Mais la circulation et les risques de violence m’inquiétaient moins que l’homme maigre et barbu qui était passé à deux reprises devant mon stand et traînait encore dans les parages, détournant les yeux avec une indifférence de toute évidence feinte chaque fois que je regardais dans sa direction. J’avais eu mon lot de clients frileux ou indécis, mais ce monsieur-là n’avait jeté à ma marchandise qu’un bref coup d’œil superficiel et semblait plus intéressé par sa montre, qu’il consultait à tout bout de champ. Un tic inoffensif, sans doute, mais cela me rendait nerveux.
J’avais appris à me fier à ce genre d’instinct.
J’ai réussi à sortir du centre avant que les choses sérieuses commencent. Les échauffourées entre pro et anti-K étaient quasiment devenues monnaie courante ces derniers temps, et la police avait appris à les gérer. Mais les résidus des gaz pacificateurs (dont l’odeur évoquait à la fois la litière de chat humide et l’ail fermenté) flotteraient des jours durant, et la municipalité devrait dépenser une petite fortune pour débarrasser les rues des masses oxydantes de mousse-barrière.
Il y avait eu beaucoup de changements depuis l’arrivée du Chronolithe de Portillo, sept ans plus tôt.
Comptez-les, ces années : sept, les années de nervosité préguerre, les années pessimistes. Des années durant lesquelles rien n’avait semblé se dérouler correctement dans le pays, même en passant sur la crise économique, les mouvements de jeunes kuinistes et les mauvaises nouvelles venues de l’étranger. Le désastre du Mississippi-Atchafalaya s’éternisait. En aval de Bâton Rouge, le Mississippi s’était frayé un nouveau chemin vers la mer. L’industrie et le transport fluvial avaient été dévastés, des villes entières noyées ou privées d’eau potable. Rien de sinistre à cela, rien que la nature remportant un round contre le service du génie civil. La sédimentation modifiait les pentes des rivières et la gravité se chargeait du reste. Mais cela semblait bizarrement symbolique, à ce moment-là. On ne pouvait s’empêcher de remarquer le contraste entre Kuin, qui avait maîtrisé jusqu’au temps, et nous, que l’eau paralysait.
Si, sept ans plus tôt, je ne me serais jamais imaginé dans la peau d’un vulgaire ferrailleur, je m’estimais désormais privilégié d’avoir ce travail.
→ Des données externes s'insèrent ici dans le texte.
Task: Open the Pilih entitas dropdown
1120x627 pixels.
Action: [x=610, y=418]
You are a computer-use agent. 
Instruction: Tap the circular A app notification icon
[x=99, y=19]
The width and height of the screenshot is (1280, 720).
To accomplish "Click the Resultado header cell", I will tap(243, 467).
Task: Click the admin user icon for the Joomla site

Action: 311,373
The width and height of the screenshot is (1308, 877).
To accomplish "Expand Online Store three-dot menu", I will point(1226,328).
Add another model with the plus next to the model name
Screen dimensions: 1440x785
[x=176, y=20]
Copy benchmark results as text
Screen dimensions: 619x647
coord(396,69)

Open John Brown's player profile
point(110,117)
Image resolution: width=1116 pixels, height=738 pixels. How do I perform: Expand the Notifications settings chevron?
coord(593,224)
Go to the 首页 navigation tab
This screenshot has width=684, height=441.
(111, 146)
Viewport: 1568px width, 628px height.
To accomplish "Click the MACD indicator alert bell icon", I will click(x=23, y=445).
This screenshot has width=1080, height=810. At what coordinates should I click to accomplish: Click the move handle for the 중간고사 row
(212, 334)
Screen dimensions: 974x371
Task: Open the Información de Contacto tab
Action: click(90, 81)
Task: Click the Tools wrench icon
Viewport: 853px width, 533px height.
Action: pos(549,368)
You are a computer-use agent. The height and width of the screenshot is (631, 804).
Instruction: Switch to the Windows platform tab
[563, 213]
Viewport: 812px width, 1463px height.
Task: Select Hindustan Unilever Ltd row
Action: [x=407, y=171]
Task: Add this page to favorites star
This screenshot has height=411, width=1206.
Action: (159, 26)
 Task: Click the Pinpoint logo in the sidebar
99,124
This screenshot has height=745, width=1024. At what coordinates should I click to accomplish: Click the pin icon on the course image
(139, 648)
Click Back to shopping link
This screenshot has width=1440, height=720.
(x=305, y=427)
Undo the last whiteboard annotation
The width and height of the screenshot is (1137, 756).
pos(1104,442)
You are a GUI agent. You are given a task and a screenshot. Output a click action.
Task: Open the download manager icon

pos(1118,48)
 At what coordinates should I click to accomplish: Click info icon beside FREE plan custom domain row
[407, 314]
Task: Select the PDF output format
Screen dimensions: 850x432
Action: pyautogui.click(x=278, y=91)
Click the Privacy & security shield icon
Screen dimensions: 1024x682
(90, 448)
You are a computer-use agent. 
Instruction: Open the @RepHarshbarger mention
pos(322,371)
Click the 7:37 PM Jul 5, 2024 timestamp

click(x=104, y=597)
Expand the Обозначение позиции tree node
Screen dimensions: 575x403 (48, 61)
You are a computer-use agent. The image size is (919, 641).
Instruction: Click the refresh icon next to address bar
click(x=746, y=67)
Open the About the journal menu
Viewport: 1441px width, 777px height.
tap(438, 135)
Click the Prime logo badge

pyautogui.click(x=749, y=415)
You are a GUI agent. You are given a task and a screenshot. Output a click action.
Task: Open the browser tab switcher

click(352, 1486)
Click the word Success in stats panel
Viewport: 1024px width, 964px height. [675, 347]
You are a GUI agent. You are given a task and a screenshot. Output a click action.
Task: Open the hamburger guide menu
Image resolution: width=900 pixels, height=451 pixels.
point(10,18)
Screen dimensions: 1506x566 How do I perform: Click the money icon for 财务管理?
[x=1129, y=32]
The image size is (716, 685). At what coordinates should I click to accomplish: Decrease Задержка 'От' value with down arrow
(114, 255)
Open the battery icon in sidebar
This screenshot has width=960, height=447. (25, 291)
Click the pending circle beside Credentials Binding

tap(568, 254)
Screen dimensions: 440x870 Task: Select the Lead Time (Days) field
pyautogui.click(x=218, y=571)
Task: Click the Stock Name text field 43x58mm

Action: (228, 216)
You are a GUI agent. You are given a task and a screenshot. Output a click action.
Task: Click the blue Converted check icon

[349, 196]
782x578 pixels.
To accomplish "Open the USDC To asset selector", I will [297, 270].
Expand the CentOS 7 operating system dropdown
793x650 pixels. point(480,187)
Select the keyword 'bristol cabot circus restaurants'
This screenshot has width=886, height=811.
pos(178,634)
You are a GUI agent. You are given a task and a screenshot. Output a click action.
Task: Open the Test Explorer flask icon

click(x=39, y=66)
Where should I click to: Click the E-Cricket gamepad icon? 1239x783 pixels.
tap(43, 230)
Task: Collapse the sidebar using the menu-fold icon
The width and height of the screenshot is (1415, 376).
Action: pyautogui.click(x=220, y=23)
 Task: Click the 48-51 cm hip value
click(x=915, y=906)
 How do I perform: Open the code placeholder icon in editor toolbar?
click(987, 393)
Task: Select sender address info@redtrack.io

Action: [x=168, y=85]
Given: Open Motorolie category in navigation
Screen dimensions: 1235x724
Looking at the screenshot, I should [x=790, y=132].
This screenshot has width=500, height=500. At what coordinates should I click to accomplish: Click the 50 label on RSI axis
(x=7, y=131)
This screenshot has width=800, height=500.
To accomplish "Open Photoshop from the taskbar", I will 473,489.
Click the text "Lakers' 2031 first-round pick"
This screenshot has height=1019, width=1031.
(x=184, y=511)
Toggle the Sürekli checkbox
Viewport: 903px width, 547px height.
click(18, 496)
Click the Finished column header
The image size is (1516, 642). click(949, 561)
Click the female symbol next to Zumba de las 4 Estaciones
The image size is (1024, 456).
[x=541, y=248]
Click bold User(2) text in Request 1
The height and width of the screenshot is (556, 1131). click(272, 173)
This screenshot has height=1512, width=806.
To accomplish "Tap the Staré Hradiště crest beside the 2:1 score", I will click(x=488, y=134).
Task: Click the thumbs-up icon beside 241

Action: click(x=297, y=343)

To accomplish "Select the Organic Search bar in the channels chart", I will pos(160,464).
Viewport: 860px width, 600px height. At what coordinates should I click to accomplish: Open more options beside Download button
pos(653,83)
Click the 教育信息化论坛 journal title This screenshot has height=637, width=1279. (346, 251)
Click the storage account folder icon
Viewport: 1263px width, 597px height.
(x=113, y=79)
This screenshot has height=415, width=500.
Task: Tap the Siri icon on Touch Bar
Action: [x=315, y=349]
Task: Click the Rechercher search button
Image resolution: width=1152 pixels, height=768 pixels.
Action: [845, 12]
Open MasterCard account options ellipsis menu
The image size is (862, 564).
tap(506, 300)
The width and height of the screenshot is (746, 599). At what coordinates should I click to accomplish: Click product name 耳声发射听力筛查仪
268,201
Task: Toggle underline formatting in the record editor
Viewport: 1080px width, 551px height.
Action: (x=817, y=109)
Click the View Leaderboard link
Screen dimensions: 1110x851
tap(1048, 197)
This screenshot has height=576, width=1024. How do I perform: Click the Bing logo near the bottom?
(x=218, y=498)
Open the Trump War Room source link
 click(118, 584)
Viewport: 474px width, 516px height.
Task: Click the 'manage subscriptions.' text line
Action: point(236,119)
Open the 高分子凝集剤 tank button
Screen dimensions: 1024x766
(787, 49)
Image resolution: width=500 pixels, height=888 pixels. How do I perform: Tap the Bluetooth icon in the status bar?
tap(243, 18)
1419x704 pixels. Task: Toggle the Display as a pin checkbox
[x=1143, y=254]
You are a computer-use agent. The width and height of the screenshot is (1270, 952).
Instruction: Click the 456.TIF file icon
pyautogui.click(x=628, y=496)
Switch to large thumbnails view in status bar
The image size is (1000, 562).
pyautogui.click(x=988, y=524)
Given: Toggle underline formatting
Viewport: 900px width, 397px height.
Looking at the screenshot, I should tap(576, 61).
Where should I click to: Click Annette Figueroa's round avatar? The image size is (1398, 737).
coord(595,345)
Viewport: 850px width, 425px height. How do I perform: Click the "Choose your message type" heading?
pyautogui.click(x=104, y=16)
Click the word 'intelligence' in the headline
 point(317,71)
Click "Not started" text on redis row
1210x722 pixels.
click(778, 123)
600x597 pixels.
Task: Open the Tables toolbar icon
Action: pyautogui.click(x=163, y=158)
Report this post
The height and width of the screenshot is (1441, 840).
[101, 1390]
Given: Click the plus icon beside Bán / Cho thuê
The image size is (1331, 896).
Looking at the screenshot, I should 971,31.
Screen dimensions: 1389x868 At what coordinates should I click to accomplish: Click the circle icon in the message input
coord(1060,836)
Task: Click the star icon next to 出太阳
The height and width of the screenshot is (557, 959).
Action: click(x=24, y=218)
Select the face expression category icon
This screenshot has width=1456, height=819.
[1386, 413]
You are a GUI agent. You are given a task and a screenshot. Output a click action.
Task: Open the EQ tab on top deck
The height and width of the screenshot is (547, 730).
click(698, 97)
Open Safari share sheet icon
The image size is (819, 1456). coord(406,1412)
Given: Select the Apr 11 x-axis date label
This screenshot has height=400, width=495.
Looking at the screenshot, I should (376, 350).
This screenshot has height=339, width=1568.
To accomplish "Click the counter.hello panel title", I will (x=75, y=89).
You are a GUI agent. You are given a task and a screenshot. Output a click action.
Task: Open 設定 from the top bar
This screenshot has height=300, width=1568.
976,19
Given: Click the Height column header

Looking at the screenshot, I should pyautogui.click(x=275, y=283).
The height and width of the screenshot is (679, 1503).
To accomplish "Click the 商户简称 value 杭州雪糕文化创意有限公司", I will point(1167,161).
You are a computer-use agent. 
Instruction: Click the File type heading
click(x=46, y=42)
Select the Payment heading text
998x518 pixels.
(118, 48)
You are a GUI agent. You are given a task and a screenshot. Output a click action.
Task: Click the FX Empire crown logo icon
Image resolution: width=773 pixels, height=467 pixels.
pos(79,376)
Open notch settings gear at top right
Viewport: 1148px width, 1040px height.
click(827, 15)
Je gagnais en général de quoi payer le vivre et le couvert. Beaucoup n’avaient pas cette chance. Beaucoup avaient dû pointer au chômage et fréquenter les soupes populaires, terrain de recrutement favori des armées de militants P-K et A-K.
J’ai essayé de téléphoner à Janice de la voiture. Après quelques faux départs, la connexion s’est établie, à un débit en baud si ridiculement diminué que Janice semblait crier dans un rouleau de papier toilette. Je lui ai annoncé vouloir inviter Kait et David à dîner.
« C’est la dernière soirée de David, a-t-elle répondu.
— Je sais. C’est pour ça que je veux les voir. Je sais que je ne préviens pas longtemps à l’avance, mais je n’étais pas sûr que je finirais assez tôt en ville. » Ou plutôt que j’aurais assez de fric pour financer ne serait-ce qu’un repas à la maison pour quatre, mais ça, je ne l’ai pas dit à Janice. Les cartes Marquis avaient subventionné ce petit luxe.
« Très bien, mais ne les ramène pas trop tard. Demain, David se lève tôt. »
David avait reçu son avis d’incorporation en juin et devait partir faire ses classes dans un camp uniforce de l’Arkansas. Kait et lui n’étaient mariés que depuis six mois, mais le conseil de révision s’en fichait. L’intervention militaire en Chine consommait des cargaisons de fantassins.
« Préviens Kait que j’arriverai vers cinq heures », ai-je eu le temps d’ajouter avant que la liaison téléphonique ne grésille et s’interrompe. J’ai ensuite appelé Ashlee pour l’informer que nous aurions des invités et me suis porté volontaire pour les courses.
« J’aimerais tant qu’on ait de quoi acheter de la viande, a-t-elle soupiré.
— On a.
— Tu plaisantes. Comment ? Les cartes de substrats ?
— Ouaip. »
Elle a gardé le silence un instant. « Ce ne sont pas les usages qui manqueraient pour cet argent, Scott. »
En effet, mais j’ai choisi de l’échanger sur le comptoir d’un boucher contre quatre petits biftecks dans l’aloyau. J’ai aussi pris du riz basmati, des pointes d’asperges fraîches et du vrai beurre chez l’épicier. À quoi sert de vivre si on ne peut pas, au moins une fois de temps en temps, vivre.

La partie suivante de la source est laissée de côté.